* **Interface element records**:
::::::::::

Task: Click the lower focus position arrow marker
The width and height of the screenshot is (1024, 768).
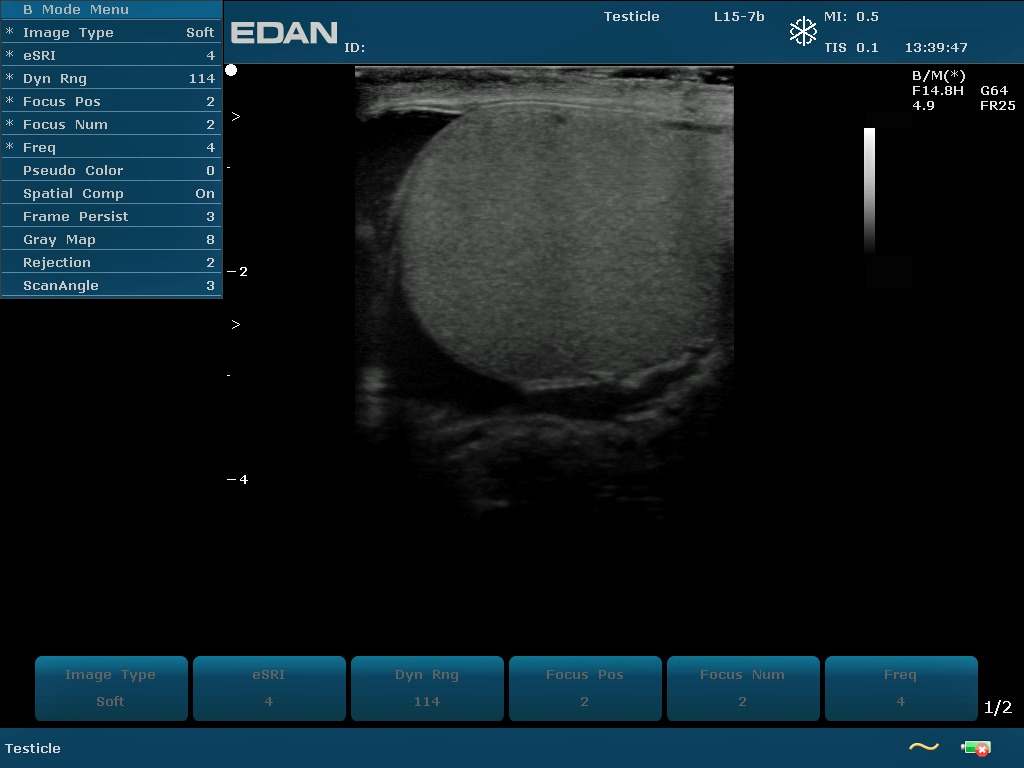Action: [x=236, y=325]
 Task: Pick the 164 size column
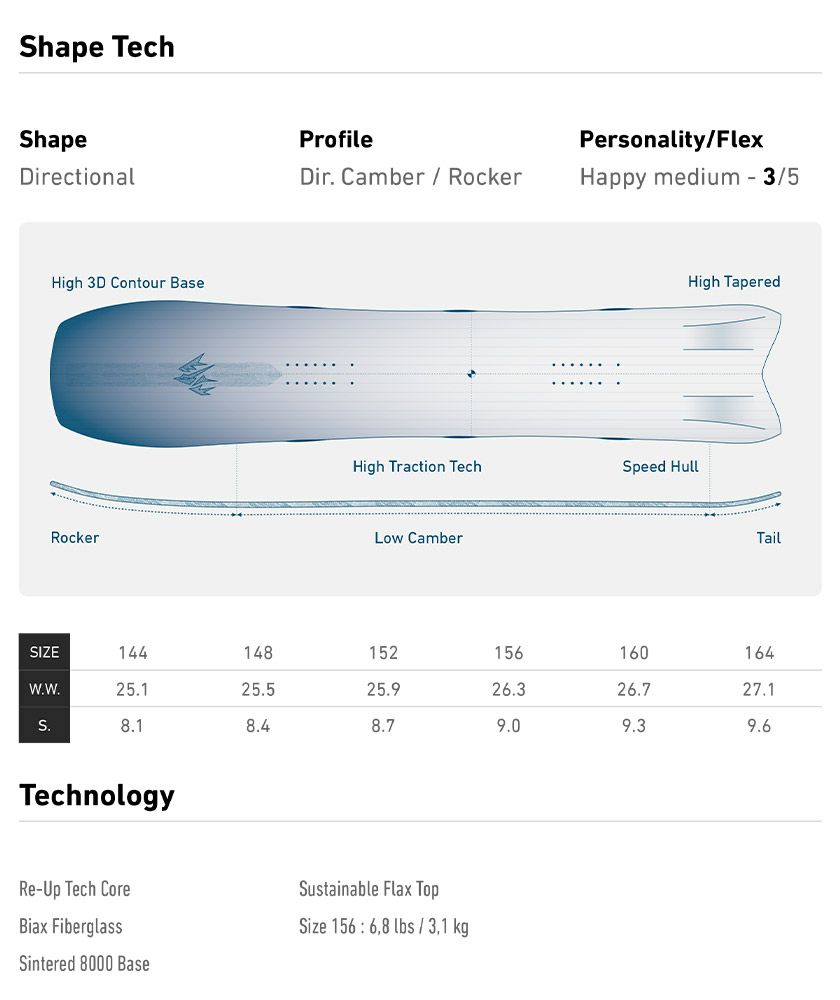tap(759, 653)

::::::::::

* **Exercise objective**: Turn the lines above into a numbered list, skipping any blank lines and leaving out the pictures.

* **Task solution**:
1. Task: Click the lower focus position arrow marker
2. The width and height of the screenshot is (1024, 768).
3. Action: [x=236, y=325]
4.  Task: Pick the 164 size column
5. tap(759, 653)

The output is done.